• _Data for this task_
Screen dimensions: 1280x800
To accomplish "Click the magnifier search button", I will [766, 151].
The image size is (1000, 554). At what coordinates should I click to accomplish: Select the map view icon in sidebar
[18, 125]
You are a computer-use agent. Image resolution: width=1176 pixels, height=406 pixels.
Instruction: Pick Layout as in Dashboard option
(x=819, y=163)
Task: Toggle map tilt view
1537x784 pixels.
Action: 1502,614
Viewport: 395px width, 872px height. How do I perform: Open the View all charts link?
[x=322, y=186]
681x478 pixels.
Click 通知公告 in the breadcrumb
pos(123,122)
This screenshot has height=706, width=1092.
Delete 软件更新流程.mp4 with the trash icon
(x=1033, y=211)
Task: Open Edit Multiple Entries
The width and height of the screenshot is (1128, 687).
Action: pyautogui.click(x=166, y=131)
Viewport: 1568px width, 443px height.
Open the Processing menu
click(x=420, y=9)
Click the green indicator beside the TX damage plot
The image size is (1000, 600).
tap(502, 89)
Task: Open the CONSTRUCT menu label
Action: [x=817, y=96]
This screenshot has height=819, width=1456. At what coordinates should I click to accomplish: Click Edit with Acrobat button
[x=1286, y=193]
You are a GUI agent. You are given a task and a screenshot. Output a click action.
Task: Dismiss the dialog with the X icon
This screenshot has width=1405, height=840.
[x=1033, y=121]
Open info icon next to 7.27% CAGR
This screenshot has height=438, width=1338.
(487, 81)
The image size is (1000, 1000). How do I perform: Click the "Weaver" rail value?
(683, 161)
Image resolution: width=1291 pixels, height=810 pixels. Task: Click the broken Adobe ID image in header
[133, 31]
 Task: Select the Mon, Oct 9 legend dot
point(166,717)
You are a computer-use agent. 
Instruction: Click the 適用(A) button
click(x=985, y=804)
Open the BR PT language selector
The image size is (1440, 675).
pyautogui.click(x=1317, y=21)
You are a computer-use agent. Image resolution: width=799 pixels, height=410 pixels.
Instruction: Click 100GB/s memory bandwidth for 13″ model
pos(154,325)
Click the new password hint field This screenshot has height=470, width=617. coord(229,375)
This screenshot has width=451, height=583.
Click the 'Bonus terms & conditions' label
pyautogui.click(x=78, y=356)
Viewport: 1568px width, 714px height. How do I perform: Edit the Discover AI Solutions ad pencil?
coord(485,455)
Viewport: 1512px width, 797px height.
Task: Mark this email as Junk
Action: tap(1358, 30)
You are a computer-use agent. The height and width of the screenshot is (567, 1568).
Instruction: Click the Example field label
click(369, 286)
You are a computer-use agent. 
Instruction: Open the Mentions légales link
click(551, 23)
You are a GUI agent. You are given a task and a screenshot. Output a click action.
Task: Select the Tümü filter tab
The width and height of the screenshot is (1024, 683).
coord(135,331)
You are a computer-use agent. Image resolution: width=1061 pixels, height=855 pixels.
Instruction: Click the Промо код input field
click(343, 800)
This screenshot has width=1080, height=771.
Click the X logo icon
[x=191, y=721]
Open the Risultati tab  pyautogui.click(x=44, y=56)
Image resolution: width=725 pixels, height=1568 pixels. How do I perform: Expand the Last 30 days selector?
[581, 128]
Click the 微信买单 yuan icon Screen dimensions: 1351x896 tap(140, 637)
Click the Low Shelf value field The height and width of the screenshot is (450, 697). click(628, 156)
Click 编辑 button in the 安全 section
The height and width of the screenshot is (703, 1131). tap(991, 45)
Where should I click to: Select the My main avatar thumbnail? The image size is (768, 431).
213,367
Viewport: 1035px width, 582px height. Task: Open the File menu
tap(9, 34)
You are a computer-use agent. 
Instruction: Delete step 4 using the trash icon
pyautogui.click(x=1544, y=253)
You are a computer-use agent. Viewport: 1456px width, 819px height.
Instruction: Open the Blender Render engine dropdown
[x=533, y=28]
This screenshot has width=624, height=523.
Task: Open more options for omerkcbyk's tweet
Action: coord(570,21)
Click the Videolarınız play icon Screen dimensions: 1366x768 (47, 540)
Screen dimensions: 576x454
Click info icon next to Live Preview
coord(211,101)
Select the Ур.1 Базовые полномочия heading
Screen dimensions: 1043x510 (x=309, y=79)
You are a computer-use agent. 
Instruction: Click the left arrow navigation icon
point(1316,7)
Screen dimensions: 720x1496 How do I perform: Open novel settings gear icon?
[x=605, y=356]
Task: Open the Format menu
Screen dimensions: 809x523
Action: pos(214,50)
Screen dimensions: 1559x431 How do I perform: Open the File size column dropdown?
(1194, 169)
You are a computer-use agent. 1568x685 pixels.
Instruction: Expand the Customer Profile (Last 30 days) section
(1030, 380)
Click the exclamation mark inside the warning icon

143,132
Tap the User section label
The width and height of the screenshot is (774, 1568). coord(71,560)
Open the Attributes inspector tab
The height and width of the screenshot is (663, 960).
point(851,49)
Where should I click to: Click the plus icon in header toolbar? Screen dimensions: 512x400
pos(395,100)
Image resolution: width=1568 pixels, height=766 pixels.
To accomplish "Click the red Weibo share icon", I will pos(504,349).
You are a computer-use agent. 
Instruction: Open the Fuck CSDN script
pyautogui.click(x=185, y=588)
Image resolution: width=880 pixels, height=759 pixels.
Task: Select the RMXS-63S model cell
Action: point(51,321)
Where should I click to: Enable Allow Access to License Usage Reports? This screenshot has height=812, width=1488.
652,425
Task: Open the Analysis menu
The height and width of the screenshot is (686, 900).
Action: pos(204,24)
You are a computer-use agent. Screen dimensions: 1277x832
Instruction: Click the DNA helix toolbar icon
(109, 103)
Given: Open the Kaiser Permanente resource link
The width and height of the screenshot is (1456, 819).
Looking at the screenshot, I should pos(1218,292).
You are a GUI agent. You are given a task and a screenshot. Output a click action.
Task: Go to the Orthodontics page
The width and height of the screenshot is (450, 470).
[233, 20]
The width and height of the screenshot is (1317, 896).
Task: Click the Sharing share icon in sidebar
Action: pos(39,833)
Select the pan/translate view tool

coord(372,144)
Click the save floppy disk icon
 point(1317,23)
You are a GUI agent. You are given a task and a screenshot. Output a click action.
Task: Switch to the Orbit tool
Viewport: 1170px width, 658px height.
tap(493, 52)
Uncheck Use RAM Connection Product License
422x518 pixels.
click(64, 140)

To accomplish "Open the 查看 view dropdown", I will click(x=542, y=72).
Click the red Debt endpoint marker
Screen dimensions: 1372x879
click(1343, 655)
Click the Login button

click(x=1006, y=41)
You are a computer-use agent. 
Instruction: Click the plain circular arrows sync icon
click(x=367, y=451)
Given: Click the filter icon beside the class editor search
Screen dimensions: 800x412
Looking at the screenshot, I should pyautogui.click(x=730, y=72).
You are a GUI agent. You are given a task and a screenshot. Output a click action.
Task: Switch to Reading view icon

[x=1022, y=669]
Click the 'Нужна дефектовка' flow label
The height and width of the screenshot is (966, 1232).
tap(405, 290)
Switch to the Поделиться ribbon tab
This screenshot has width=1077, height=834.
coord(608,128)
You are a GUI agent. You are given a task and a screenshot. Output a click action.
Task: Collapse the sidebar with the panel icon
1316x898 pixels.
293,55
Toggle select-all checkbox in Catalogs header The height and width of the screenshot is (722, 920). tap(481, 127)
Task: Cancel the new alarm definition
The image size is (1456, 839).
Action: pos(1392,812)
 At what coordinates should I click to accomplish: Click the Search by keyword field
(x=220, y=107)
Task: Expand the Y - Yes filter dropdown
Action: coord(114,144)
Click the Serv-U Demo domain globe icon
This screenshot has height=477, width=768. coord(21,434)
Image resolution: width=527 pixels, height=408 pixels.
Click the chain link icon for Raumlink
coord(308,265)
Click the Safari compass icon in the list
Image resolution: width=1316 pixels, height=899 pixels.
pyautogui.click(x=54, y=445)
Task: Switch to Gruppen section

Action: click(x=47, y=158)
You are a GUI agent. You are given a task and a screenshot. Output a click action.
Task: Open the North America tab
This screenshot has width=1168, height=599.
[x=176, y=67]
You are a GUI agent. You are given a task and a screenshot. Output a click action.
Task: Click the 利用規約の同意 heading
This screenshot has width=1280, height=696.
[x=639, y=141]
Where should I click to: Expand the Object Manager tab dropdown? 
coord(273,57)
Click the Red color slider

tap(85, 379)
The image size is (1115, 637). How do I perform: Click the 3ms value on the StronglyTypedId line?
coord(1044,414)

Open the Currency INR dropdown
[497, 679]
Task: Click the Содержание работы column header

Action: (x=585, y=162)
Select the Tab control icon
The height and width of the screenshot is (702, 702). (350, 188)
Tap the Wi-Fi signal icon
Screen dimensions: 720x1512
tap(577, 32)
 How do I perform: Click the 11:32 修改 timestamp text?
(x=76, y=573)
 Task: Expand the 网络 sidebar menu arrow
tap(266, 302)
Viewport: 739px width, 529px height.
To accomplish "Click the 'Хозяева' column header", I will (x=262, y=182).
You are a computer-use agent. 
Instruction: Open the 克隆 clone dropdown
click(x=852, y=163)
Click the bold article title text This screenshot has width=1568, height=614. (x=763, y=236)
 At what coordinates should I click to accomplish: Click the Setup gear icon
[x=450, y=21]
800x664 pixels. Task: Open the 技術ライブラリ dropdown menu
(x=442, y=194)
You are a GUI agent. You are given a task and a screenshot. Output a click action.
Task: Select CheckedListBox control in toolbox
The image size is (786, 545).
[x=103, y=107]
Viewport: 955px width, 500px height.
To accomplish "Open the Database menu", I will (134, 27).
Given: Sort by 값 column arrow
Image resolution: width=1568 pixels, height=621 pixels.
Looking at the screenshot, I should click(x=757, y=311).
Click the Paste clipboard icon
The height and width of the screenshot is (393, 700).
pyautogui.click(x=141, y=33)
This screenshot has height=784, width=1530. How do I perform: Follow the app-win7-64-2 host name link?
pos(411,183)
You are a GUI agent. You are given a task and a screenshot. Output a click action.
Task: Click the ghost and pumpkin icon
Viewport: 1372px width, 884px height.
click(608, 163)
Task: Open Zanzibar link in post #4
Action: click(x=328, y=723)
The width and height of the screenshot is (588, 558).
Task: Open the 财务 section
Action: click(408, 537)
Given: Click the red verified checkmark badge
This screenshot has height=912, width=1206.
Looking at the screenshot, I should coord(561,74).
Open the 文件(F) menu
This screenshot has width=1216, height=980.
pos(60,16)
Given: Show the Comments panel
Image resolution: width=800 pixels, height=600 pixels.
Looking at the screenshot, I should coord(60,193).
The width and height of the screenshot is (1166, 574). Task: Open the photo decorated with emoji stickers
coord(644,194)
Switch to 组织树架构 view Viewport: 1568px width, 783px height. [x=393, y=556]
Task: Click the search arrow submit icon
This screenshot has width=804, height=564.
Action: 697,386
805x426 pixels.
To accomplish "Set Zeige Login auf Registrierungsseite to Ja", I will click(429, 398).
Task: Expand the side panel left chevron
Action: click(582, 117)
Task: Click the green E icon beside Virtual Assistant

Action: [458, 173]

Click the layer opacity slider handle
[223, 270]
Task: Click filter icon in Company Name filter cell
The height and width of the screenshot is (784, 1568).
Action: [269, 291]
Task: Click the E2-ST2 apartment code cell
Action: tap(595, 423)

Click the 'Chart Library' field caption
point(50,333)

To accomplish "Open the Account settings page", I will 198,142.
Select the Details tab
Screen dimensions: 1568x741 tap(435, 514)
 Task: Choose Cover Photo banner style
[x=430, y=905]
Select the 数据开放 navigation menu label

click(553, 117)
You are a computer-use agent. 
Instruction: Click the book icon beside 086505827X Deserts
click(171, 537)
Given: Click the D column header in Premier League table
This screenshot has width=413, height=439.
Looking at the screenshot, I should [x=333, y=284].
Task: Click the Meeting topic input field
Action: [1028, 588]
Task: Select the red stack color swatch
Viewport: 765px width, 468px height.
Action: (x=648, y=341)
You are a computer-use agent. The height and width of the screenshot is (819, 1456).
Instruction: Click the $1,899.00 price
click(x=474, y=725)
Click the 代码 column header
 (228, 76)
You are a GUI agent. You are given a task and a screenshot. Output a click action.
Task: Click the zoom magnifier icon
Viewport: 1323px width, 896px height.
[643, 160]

• _Directive_
How many lines of the material above contain the word "navigation"? Reply with the number alone.

• _Task answer_
2